Excerpted text -
Weasels and monkeys ? The boy is progressing.
The hint is in the last verse
“Up and down the City road,
In and out the Eagle,
That’s the way the money goes,
Pop goes the weasel”
The “Eagle” was a popular pub on London’s City road and it was from there it is suggested that a dance called “ Pop goes the Weasel “ emerged in the 18th Century. By 1852 it was referred to as one of the most “ mirth inducing tunes imaginable” and was taken to the Queens Court where it gained prominence .Transferring to barrel-organs the music then became more popular . But I’m not the first person to think the words were nuts . By the late 1852 this had gone transatlantic , recycled in Boston it made its way around the USA but taking on new words :-
“All around the cobbler’s bench,
The monkey chased the weasel.
The preacher kissed the cobbler’s wife—
Pop! goes the weasel!”
Which takes us into an entirely new space of post watershed euphemisms!
But back to the wild eyed and rapidly deteriorating Angus and his two little friends.
“Sing a song of sixpence
A pocketful of rye
Four and twenty blackbirds
Baked in a pie .”
Putting aside for the moment childish curiosity about what they might be doing with a pocket full of rye, what is “Sing a song of sixpence” doing for our little friends ? ( Other than they have no clue what sixpence is .)
Even the explanations are things of nightmares. Apparently there are Italian recipes from history where birds are put in a pie live, the pie is cooked and then when it is cracked open the birds fly out. To Alfred Hitchcock’s joy I assume? Not sure Chris Packham would approve .
But the verses get worse. Blackbirds, quite reasonably infuriated at being cooked alive, fly out and bite off a maid’s nose where it is picked up by a wren and sewn on again in miracle of cosmetic surgery.
If young Kirsten isn’t in floods of tears by now and suffering from a life long case of ornithophobia, one assumes that the rhyme has done nothing for her vegan credentials .
“ But Kirsten dear it is just made with quorn mince “ her mum says as her daughter minutely dissects the pie she has been given looking for bits of; wing, beak and black bits . Can you blame her ?
And then of course the most current and poignant nightmare to leave in a child’s head in their formative years :-
A pocket full of posies
We all fall down”

Study questions -
A. What does the text on nursery rhymes say the "Eagle" was?
B. Continue the text on nursery rhymes from its last line.
The data that follow have no connection to the text on nursery rhymes.

Provided data -
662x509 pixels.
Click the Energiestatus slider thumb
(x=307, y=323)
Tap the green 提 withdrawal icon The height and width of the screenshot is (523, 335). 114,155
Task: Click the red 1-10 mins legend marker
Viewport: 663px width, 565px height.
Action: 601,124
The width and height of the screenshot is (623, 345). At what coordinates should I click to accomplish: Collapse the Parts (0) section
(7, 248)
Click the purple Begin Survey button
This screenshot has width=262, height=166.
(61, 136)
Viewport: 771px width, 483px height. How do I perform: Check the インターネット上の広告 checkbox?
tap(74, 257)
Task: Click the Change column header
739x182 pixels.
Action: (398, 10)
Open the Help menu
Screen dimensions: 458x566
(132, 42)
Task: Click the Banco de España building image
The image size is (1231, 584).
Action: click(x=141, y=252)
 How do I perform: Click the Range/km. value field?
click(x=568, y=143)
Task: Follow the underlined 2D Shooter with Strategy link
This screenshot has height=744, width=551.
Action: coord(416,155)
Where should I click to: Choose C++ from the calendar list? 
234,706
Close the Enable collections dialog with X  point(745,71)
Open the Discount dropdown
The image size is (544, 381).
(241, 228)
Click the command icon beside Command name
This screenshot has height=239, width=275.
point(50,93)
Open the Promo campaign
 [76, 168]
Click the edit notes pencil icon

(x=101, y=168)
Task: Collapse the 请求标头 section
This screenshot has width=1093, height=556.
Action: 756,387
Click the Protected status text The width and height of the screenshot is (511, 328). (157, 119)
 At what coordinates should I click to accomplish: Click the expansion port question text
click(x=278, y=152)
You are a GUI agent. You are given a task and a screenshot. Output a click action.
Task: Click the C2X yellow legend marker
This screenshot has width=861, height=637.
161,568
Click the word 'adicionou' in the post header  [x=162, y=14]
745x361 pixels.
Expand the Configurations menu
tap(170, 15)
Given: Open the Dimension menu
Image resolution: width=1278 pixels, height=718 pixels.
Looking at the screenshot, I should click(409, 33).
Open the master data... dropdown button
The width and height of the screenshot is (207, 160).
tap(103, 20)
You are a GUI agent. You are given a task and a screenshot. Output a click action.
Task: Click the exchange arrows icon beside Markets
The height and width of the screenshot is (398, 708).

Responses in order -
A. It was a popular pub on London's City road.

B.
Many explanations of that one and it features in a number of European tales too. Here, the one most mentioned, relates to the Great Plague of 1665…..the “rosies” are the circular buboe rashes that indicate infection . Falling down explains itself. “We” is a remarkably inclusive and terror inducing pronoun in that context . I am no child psychologist but might I suggest that reminiscing about the sacrifices of plague villages could be a little early in the developmental pathway for our trio ?
Check it out :- Terrified that all around them are about to turn spotty with black blotches and drop dead, the three rush off to their respective granny to check her skin. Asking her if she is going to die the truthful soul, lacking context, doesn’t give them the reply they were looking for. All three grab the doctor kits they got for Christmas and two begin frantically vaccinating their Teddy Bears.
Angus is holding a syringe and giving a strange look to the family cat .
Some lunatic who probably has 4 doctorates actually suggested that kids should use “Ring-a-ring-a-rosies” to sing along to as they washed their hands during the COVID epidemic so the symbolism was clear to them .
We aren’t alone. There is a Japanese version. It relates to; Geraniums Uranium and Hiroshima and it is too revolting to replicate in its entirety. That came out in 1949, I think as a parody by some sick person but knowing how perverse adults are, you never know .
Talking of other cultures that brings me back to little Ewa. Her parents are Polish, she doesn’t just have our nursery rhymes to cope with she has theirs too!!! Poor scrap!
It doesn’t necessarily get better with age . Watership Down? Spoiler alert, the Bunny dies. And films? Marley and me ? The dog is euthanized. Even my wife cried at that one , she was sixty one at the time!
I’m currently reading the Hobbit to my nine year old grandaughter, I have just realised that only ten of the thirteen dwarves survive the Battle of the Five Armies ….eek!
So what is my point ?
Well bless him Angus is probably past help but we need some happy stories for our kids.